▶ [Rows of pointing data]:
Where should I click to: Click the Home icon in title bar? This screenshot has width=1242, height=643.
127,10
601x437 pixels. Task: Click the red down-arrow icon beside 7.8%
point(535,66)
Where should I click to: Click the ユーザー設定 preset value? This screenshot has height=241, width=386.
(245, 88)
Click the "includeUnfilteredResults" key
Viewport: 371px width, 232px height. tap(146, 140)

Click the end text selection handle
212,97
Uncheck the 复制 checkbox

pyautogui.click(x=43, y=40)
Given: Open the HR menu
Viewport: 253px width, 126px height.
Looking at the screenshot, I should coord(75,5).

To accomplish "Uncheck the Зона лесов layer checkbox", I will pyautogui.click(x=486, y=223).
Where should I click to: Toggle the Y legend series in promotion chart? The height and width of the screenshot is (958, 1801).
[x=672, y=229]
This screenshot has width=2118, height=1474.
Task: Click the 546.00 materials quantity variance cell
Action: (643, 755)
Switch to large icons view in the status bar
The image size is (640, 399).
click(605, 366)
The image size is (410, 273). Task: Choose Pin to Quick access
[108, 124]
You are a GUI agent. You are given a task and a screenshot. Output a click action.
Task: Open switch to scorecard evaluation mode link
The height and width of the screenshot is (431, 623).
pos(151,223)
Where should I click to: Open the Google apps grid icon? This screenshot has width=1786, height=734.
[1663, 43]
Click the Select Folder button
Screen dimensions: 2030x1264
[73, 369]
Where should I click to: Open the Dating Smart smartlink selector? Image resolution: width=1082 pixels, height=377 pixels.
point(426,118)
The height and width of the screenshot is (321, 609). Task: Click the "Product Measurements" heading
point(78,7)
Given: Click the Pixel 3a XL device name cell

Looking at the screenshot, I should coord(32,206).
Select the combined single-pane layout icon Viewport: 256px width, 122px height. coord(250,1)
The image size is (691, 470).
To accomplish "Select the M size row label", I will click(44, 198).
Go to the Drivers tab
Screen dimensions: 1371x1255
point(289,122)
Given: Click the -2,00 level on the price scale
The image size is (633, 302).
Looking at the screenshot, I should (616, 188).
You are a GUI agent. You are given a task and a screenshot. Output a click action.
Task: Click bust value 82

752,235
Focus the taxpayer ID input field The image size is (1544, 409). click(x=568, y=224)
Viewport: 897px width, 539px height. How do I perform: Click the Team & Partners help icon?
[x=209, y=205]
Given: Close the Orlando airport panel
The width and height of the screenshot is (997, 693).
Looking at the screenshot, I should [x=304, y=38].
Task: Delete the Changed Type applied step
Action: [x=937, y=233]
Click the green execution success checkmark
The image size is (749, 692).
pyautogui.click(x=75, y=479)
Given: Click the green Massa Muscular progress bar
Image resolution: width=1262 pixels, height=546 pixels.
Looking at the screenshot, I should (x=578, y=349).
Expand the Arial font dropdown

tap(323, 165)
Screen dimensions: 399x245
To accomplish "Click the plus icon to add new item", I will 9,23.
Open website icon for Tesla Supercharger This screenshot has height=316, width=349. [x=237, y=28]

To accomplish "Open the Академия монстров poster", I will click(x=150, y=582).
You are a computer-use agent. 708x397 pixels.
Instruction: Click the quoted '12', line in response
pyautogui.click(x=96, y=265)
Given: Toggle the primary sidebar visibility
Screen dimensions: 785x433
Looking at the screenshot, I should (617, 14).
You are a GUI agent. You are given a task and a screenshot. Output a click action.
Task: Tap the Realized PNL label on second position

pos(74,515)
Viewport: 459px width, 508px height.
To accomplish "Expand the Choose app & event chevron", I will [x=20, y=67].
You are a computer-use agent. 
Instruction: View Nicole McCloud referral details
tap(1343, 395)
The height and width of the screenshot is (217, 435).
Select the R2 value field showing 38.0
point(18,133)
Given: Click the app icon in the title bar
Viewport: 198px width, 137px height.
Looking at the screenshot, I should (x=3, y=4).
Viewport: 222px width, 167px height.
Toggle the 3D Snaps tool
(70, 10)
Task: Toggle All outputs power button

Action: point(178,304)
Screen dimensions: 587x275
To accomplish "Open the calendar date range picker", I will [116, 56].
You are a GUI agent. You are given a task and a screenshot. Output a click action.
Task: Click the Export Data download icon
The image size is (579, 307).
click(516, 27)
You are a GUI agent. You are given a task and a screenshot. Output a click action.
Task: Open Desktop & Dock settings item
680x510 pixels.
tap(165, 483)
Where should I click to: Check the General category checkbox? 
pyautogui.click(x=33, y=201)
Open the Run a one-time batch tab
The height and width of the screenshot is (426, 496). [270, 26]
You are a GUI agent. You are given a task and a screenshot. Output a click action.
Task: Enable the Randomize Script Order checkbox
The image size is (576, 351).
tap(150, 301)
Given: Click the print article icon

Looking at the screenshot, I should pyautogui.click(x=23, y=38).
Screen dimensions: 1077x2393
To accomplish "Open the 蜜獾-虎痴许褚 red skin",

▶ [TASK DIRECTIONS]:
Reproduce the rows of pointing data above in full, replacing every instance of "Where should I click to" with "Where do I click to" and keeping all other text unchanged.

▶ [SOLUTION]:
Where do I click to: Click the Home icon in title bar? This screenshot has width=1242, height=643.
127,10
601x437 pixels. Task: Click the red down-arrow icon beside 7.8%
point(535,66)
Where do I click to: Click the ユーザー設定 preset value? This screenshot has height=241, width=386.
(245, 88)
Click the "includeUnfilteredResults" key
Viewport: 371px width, 232px height. tap(146, 140)

Click the end text selection handle
212,97
Uncheck the 复制 checkbox

pyautogui.click(x=43, y=40)
Given: Open the HR menu
Viewport: 253px width, 126px height.
Looking at the screenshot, I should coord(75,5).

To accomplish "Uncheck the Зона лесов layer checkbox", I will pyautogui.click(x=486, y=223).
Where do I click to: Toggle the Y legend series in promotion chart? The height and width of the screenshot is (958, 1801).
[x=672, y=229]
This screenshot has width=2118, height=1474.
Task: Click the 546.00 materials quantity variance cell
Action: (643, 755)
Switch to large icons view in the status bar
The image size is (640, 399).
click(605, 366)
The image size is (410, 273). Task: Choose Pin to Quick access
[108, 124]
You are a GUI agent. You are given a task and a screenshot. Output a click action.
Task: Open switch to scorecard evaluation mode link
The height and width of the screenshot is (431, 623).
pos(151,223)
Where do I click to: Open the Google apps grid icon? This screenshot has width=1786, height=734.
[1663, 43]
Click the Select Folder button
Screen dimensions: 2030x1264
[73, 369]
Where do I click to: Open the Dating Smart smartlink selector? Image resolution: width=1082 pixels, height=377 pixels.
point(426,118)
The height and width of the screenshot is (321, 609). Task: Click the "Product Measurements" heading
point(78,7)
Given: Click the Pixel 3a XL device name cell

Looking at the screenshot, I should coord(32,206).
Select the combined single-pane layout icon Viewport: 256px width, 122px height. coord(250,1)
The image size is (691, 470).
To accomplish "Select the M size row label", I will click(44, 198).
Go to the Drivers tab
Screen dimensions: 1371x1255
point(289,122)
Given: Click the -2,00 level on the price scale
The image size is (633, 302).
Looking at the screenshot, I should (616, 188).
You are a GUI agent. You are given a task and a screenshot. Output a click action.
Task: Click bust value 82

752,235
Focus the taxpayer ID input field The image size is (1544, 409). click(x=568, y=224)
Viewport: 897px width, 539px height. How do I perform: Click the Team & Partners help icon?
[x=209, y=205]
Given: Close the Orlando airport panel
The width and height of the screenshot is (997, 693).
Looking at the screenshot, I should [x=304, y=38].
Task: Delete the Changed Type applied step
Action: [x=937, y=233]
Click the green execution success checkmark
The image size is (749, 692).
pyautogui.click(x=75, y=479)
Given: Click the green Massa Muscular progress bar
Image resolution: width=1262 pixels, height=546 pixels.
Looking at the screenshot, I should (x=578, y=349).
Expand the Arial font dropdown

tap(323, 165)
Screen dimensions: 399x245
To accomplish "Click the plus icon to add new item", I will 9,23.
Open website icon for Tesla Supercharger This screenshot has height=316, width=349. [x=237, y=28]

To accomplish "Open the Академия монстров poster", I will click(x=150, y=582).
You are a computer-use agent. 708x397 pixels.
Instruction: Click the quoted '12', line in response
pyautogui.click(x=96, y=265)
Given: Toggle the primary sidebar visibility
Screen dimensions: 785x433
Looking at the screenshot, I should (617, 14).
You are a GUI agent. You are given a task and a screenshot. Output a click action.
Task: Tap the Realized PNL label on second position

pos(74,515)
Viewport: 459px width, 508px height.
To accomplish "Expand the Choose app & event chevron", I will [x=20, y=67].
You are a computer-use agent. 
Instruction: View Nicole McCloud referral details
tap(1343, 395)
The height and width of the screenshot is (217, 435).
Select the R2 value field showing 38.0
point(18,133)
Given: Click the app icon in the title bar
Viewport: 198px width, 137px height.
Looking at the screenshot, I should (x=3, y=4).
Viewport: 222px width, 167px height.
Toggle the 3D Snaps tool
(70, 10)
Task: Toggle All outputs power button

Action: point(178,304)
Screen dimensions: 587x275
To accomplish "Open the calendar date range picker", I will [116, 56].
You are a GUI agent. You are given a task and a screenshot. Output a click action.
Task: Click the Export Data download icon
The image size is (579, 307).
click(516, 27)
You are a GUI agent. You are given a task and a screenshot. Output a click action.
Task: Open Desktop & Dock settings item
680x510 pixels.
tap(165, 483)
Where do I click to: Check the General category checkbox? 
pyautogui.click(x=33, y=201)
Open the Run a one-time batch tab
The height and width of the screenshot is (426, 496). [270, 26]
You are a GUI agent. You are given a task and a screenshot. Output a click action.
Task: Enable the Randomize Script Order checkbox
The image size is (576, 351).
tap(150, 301)
Given: Click the print article icon

Looking at the screenshot, I should pyautogui.click(x=23, y=38).
Screen dimensions: 1077x2393
To accomplish "Open the 蜜獾-虎痴许褚 red skin",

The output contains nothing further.